Dream Of You: A Quick Review Of The New Album From Lionlimb

Obviously anything Angel Olsen touches these days is worth your time but how is the rest of the new Lionlimb album? That's what I was asking too before I played Limbo. Thankfully, the Stewart Bronaugh-fronted project offers up something moderately engaging here in Limbo.

Opener "Sun" works up a well-produced churn, even as the catchier "Hurricane" stands as a nice updating of synth-pop forms. Lionlimb owe debts to the Eighties, but also fairly recent groups like Air and Gardens & Villa, though there's more invention in the works of those acts.
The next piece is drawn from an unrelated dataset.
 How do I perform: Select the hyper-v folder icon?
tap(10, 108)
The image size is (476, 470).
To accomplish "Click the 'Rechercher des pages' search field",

There's a sameness here that gives the album a uniformity broken up dramatically by the Angel Olsen collaboration. As it stands, "Dream of You" is a superb single. Blending the same kind of future retro influences Portishead once mined, Stewart Bronaugh gives Angel's voice a rich backing. I'd love to hear more of this rather than some of the more bloodless offerings elsewhere on Limbo. This individual track proves that there's a way to mix Bronaugh's preferred style with a warm vocal performance, and I just wish there were other tracks here that did that. There's no denying that the rest of Limbo, while serviceable, is a big comedown after that Angel Olsen collab.

Limbo by Lionlimb is out now via Bayonet Records.